2018 Will Likely Be Remembered For The Many External Influences

DR. AARON SMITH

KNOXVILLE, TENN.
   2018 was an eventful year in corn, cotton, soybean, and wheat markets. Trade, domestic policy, global economic growth, large yields, and poor harvest conditions all had substantial impacts on commodity prices. As always, supply and demand played an important role in commodity markets however, 2018 will likely be remembered for the many external influences – trade disruptions, Market Facilitation Program payments, a New Farm Bill, and government shut down to name a few – that inserted tremendous volatility into commodity prices and producer profitability.
   Looking out to the 2019 crop some price prospects have improved, compared to 2018, others have deteriorated. Last year at this time the new crop harvest contracts (2018 crop year) for the month of December (2017) averaged: $3.84/bu for corn; $9.91/bu for soybeans; 72.74 cents/lb for cotton; and $4.50/bu for wheat.

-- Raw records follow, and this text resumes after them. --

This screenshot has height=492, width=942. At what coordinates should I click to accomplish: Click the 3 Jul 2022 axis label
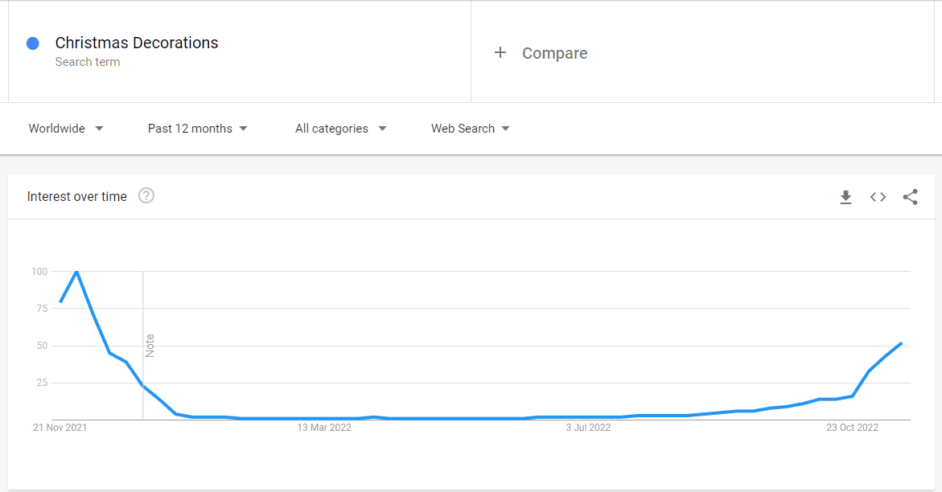[588, 428]
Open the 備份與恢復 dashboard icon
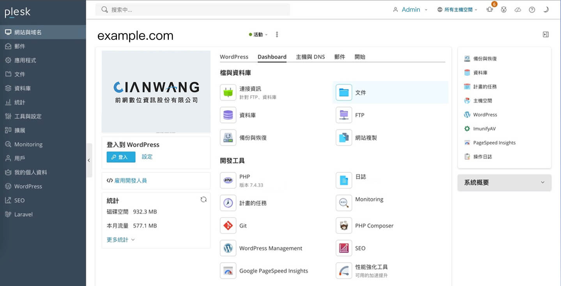Viewport: 561px width, 286px height. click(228, 138)
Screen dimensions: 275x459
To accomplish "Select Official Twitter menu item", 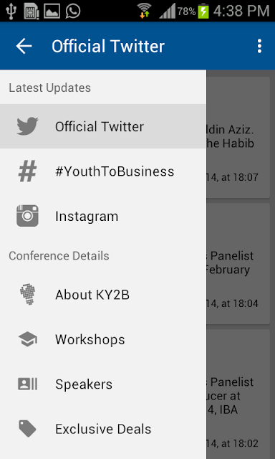I will pos(103,126).
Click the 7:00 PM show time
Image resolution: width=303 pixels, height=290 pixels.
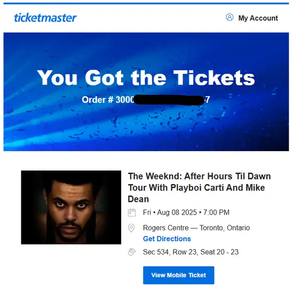(x=216, y=212)
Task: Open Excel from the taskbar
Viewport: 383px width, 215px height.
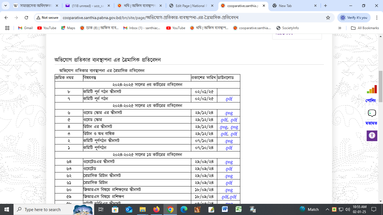Action: [x=239, y=209]
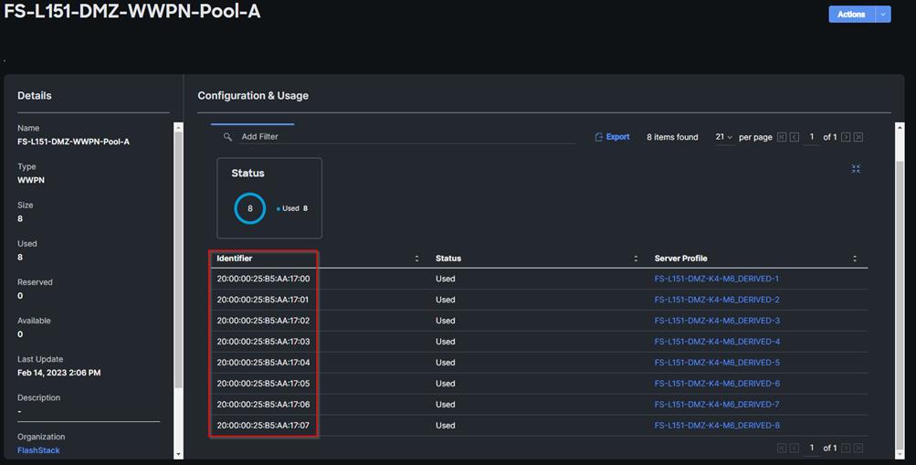Open the Actions dropdown arrow
Image resolution: width=916 pixels, height=465 pixels.
(x=883, y=15)
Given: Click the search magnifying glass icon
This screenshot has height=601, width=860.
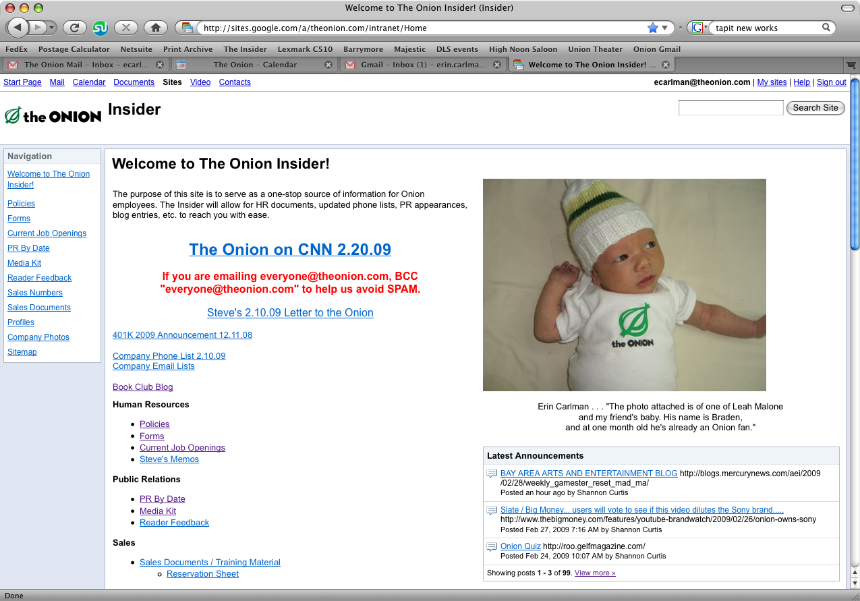Looking at the screenshot, I should 826,28.
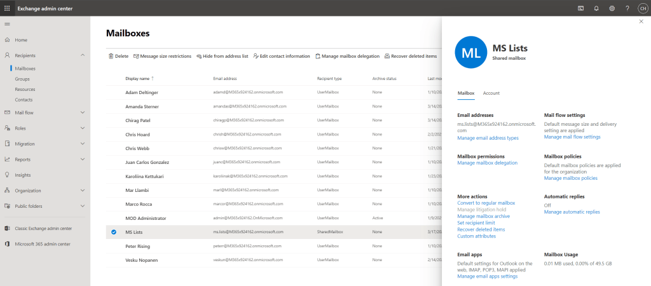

In 2018, the new crop harvest contract (2019 crop year) for the month of December (2018) averaged: $4.01/bu for corn; $9.48/bu for soybeans; 76.25 cents/lb for cotton; and $5.34/bu for wheat. So the good news is corn, cotton and wheat were up 17 cents, 3.51 cents, and 84 cents (soybean prices were down 43 cents form a year ago).
   The bad news is that much of the adverse influences on commodity prices in 2018 continues to persist in 2019. Trade disruption with China, while showing positive signs, is still unresolved and adversely affecting agricultural exports. For domestic policy, a new Farm Bill provides some very welcome farm safety net predictability for the next five years, however the government shut down does not provide evidence that Washington is any less partisan/functional than in the recent past. U.S. and global economic growth was a tremendous positive for most of 2018 – global economic growth typically leads to greater consumption of agricultural commodities, thus typically providing positive price reaction. Unfortunately, there are some concerns – for those that follow the Dow Jones Industrial Average (DJIA) and other equity market indices it has been a roller coaster ride with massive swings, however a downward trend has persisted recently. The large US crop was reduced by tremendous harvest difficulties in many regions, including Tennessee – a very unfortunate occurrence because of depressed prices and already tight profit margins. In South America early indications were a record large soybean crop was on its way for early 2019, however expectations have been tapered due dry weather in several key production regions in Brazil. January and February will provide further transparency as to the size of the Brazilian soybean crop.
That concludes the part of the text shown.